Who Signed Up To The Good Friday Agreement

by lobo April 15, 2021  

Both views have been recognized as legitimate. For the first time, the Irish government agreed, in a binding international agreement, that Northern Ireland was part of the United Kingdom. [9] The Irish Constitution has also been amended to implicitly recognize Northern Ireland as part of the sovereign territory of the United Kingdom[7] provided that the majority of the population of the island`s two jurisdictions has agreed to a unified Ireland. On the other hand, the language of the agreement reflects a change in the UK`s emphasis on the one-for-eu law to United Ireland. [9] The agreement therefore left open the question of future sovereignty over Northern Ireland. [10] In January 2017, Martin McGuinness resigned from his post in protest at a political scandal over the new first minister, Arlene Foster, causing the executive to fall. He also referred to long-term issues where the DUP is not meeting the basic equality commitments set out in its agreements. DUBLIN – Northern Ireland`s Good Friday agreement, signed in Belfast 21 years ago this month, has been hailed as a triumph of moderation, a hard-won compromise that ended 30 years of bloodshed. The two main political parties in the agreement were the Ulster Unionist Party (UUP), led by David Trimble, and the Social Democratic and Labour Party (SDLP), led by John Hume. The two heads of state and government together won the Nobel Peace Prize in 1998. The other parties to the agreement were Sinn Féin, the Alliance Party and the Progressive Unionist Party. The Democratic Unionist Party (DUP), which later became the largest Unionist party, did not support the agreement. When Sinn Féin and loyalist parties entered, they left the talks because republican and loyalist paramilitary weapons had not been decommissioned.

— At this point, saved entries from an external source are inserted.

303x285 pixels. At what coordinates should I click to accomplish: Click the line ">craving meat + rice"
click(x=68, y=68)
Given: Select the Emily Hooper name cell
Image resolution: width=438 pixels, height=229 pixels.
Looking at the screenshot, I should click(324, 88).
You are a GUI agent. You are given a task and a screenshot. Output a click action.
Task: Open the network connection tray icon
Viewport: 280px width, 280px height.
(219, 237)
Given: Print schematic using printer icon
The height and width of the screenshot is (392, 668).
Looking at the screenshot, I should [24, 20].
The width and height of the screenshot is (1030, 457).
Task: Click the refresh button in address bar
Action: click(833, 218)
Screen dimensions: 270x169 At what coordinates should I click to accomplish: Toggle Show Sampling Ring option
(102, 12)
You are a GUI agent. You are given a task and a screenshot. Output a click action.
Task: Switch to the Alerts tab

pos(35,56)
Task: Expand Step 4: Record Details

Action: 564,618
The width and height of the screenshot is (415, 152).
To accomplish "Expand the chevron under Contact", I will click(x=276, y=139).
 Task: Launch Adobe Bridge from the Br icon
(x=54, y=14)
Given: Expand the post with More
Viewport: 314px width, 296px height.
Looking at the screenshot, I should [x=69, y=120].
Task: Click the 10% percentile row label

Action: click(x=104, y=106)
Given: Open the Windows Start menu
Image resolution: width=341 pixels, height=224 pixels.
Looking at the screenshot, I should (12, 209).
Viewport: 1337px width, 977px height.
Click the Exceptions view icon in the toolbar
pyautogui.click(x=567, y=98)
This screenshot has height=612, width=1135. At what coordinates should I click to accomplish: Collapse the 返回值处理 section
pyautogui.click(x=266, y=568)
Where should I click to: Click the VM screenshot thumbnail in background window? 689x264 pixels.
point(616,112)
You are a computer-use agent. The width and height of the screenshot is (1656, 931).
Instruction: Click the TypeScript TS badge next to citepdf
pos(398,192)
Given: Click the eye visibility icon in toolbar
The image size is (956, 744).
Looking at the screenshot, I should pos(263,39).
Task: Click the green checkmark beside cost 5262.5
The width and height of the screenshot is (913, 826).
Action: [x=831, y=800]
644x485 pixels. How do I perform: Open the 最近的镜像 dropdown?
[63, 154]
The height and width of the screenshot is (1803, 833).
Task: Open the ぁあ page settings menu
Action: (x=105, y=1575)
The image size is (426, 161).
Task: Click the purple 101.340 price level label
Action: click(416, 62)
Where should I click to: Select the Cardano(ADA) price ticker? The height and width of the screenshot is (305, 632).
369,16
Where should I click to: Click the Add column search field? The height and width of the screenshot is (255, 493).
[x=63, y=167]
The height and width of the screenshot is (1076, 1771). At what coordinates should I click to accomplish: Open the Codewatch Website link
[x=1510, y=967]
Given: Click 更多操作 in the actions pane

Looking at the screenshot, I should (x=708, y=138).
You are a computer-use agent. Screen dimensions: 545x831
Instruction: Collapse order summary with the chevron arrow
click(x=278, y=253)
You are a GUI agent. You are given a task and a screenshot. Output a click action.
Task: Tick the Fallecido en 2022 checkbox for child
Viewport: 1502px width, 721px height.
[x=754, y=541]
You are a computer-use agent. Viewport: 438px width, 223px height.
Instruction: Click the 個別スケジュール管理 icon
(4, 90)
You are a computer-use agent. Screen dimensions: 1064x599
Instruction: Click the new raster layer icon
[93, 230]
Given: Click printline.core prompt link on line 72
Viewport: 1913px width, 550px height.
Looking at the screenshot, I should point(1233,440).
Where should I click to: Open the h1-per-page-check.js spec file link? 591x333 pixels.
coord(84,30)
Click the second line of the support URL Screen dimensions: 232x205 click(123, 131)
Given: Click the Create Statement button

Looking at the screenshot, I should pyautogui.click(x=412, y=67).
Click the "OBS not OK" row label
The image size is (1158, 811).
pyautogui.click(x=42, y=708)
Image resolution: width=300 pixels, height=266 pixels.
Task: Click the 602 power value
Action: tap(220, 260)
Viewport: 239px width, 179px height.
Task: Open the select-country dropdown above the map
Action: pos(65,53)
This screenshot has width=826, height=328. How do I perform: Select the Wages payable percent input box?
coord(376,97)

The agreement was for Northern Ireland to be part of the United Kingdom and remain in place until a majority of the population of Northern Ireland and the Republic of Ireland wished otherwise. If this happens, the British and Irish governments will be “obliged” to implement this decision. But then, he says, the extremist parties, which had initially refused or delayed participation in the agreement, began to be dissatisfied with the alleged concessions of the moderates to the other side, on controversial subjects such as the Irish language and the transmission of traditional parades.